■ **Exercise aim**
From the listing below, reproduce word for word the part that opens with the line containing "Click the MatchED" and closes with the line containing "Click Nimo's avatar"; reproduce nothing else.
____ Provided records
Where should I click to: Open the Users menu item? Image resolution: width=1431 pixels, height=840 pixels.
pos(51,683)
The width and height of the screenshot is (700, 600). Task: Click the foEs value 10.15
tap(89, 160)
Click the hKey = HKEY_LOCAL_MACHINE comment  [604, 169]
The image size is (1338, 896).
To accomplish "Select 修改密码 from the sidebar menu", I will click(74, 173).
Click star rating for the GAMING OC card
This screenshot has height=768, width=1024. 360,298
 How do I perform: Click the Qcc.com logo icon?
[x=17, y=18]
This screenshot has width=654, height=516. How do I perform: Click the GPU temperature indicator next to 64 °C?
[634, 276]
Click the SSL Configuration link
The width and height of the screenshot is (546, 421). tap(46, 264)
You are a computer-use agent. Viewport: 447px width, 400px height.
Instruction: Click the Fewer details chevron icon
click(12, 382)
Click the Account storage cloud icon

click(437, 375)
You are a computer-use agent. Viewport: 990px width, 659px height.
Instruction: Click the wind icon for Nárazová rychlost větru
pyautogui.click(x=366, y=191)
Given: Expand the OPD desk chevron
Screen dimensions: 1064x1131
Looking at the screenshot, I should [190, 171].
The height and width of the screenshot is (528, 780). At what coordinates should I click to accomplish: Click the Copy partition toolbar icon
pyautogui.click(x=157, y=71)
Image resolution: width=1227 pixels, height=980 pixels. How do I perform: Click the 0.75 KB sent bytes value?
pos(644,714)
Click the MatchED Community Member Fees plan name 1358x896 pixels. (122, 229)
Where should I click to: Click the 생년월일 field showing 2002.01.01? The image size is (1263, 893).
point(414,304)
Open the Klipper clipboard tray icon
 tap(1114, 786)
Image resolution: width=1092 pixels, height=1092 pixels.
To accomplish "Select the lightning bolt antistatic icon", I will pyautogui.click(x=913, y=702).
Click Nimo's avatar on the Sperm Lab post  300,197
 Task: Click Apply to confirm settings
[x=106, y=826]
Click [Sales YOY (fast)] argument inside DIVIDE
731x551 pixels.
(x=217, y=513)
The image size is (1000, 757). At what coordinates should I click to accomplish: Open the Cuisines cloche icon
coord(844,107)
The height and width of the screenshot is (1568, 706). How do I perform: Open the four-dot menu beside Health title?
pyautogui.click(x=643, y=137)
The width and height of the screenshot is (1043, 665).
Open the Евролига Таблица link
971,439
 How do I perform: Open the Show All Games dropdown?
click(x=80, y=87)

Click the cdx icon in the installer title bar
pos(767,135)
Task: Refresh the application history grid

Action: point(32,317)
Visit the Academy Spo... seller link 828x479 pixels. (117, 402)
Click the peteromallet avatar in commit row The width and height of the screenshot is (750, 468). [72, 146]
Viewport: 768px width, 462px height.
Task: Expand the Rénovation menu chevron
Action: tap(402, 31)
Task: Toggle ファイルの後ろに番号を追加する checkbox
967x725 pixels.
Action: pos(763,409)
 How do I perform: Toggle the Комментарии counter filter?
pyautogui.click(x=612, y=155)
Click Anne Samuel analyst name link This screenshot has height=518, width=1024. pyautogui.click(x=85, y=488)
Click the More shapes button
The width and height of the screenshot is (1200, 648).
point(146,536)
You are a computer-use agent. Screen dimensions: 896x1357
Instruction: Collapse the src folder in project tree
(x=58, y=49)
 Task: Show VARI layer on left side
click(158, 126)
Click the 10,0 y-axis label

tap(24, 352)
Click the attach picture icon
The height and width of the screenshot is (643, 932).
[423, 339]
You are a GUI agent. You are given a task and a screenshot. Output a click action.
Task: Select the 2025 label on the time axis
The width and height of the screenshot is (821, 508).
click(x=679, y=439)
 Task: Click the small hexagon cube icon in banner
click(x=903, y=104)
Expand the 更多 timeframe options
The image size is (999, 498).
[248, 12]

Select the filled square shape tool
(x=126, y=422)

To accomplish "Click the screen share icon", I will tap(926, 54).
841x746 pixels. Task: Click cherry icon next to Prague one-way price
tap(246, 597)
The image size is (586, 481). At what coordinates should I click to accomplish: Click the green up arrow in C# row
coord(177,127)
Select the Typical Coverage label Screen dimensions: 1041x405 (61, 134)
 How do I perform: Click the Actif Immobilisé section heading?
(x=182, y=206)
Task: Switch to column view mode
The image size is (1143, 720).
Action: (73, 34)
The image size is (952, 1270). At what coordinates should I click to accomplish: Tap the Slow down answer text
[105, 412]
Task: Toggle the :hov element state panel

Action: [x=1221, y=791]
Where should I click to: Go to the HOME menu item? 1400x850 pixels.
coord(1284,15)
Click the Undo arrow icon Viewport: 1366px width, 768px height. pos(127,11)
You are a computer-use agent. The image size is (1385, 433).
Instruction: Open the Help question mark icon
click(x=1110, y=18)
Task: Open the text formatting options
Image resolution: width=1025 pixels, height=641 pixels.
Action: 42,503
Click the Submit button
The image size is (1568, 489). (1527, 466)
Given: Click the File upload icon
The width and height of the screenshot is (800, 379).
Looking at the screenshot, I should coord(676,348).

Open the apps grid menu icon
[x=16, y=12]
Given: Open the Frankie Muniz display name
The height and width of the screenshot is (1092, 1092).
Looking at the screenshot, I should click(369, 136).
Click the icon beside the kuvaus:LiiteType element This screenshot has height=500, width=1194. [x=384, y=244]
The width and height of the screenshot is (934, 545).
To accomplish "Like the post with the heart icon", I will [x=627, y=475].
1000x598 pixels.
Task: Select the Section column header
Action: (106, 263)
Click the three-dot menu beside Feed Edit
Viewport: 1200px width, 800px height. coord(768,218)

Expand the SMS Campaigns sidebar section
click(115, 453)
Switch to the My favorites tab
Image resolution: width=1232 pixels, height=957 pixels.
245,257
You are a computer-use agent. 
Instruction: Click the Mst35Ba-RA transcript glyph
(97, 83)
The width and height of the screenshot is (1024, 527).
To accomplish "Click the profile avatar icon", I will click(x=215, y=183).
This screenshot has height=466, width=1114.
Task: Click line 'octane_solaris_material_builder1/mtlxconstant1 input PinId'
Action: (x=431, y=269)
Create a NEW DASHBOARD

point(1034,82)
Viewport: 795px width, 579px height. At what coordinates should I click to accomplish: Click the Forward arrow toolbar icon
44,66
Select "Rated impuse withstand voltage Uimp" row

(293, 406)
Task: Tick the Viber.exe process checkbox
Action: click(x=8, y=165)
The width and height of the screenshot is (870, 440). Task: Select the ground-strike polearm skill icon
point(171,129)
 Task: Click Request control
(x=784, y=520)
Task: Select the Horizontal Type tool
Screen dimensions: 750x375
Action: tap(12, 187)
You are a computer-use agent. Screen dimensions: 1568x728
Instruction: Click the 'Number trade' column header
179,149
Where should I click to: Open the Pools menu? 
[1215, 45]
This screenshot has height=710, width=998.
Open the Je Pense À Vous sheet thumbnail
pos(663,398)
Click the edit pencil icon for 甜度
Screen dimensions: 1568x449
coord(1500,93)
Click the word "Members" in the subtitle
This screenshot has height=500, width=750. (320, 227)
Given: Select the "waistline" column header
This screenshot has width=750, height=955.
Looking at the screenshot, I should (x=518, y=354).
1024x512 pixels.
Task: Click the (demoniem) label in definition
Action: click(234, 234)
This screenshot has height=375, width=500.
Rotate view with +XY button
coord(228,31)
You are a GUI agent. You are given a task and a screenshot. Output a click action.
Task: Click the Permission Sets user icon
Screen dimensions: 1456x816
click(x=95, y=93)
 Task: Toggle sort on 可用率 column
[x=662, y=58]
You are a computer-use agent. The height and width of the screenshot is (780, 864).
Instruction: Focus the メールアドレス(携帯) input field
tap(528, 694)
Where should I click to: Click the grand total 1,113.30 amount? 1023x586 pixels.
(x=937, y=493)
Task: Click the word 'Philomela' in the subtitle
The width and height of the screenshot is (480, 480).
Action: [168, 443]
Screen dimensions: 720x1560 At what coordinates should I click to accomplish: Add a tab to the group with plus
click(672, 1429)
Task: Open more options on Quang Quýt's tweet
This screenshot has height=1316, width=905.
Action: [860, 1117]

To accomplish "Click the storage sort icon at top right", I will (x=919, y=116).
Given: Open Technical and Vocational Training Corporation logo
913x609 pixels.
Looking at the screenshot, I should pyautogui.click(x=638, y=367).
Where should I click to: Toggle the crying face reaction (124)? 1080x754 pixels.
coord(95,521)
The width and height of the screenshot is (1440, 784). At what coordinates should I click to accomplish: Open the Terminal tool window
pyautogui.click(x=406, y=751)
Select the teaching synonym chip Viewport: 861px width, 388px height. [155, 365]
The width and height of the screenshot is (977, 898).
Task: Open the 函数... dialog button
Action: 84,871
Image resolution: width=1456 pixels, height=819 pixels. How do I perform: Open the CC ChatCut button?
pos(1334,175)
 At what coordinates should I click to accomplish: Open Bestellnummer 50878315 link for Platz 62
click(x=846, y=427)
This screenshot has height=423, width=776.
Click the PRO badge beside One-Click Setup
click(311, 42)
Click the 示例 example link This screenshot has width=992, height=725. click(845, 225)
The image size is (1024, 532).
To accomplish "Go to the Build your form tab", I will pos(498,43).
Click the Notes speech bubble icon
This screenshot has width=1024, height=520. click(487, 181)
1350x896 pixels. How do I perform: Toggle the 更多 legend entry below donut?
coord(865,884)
________
■ **Output of the task**
Click the MatchED Community Member Fees plan name 1358x896 pixels. (122, 229)
Where should I click to: Click the 생년월일 field showing 2002.01.01? The image size is (1263, 893).
point(414,304)
Open the Klipper clipboard tray icon
 tap(1114, 786)
Image resolution: width=1092 pixels, height=1092 pixels.
To accomplish "Select the lightning bolt antistatic icon", I will pyautogui.click(x=913, y=702).
Click Nimo's avatar on the Sperm Lab post  300,197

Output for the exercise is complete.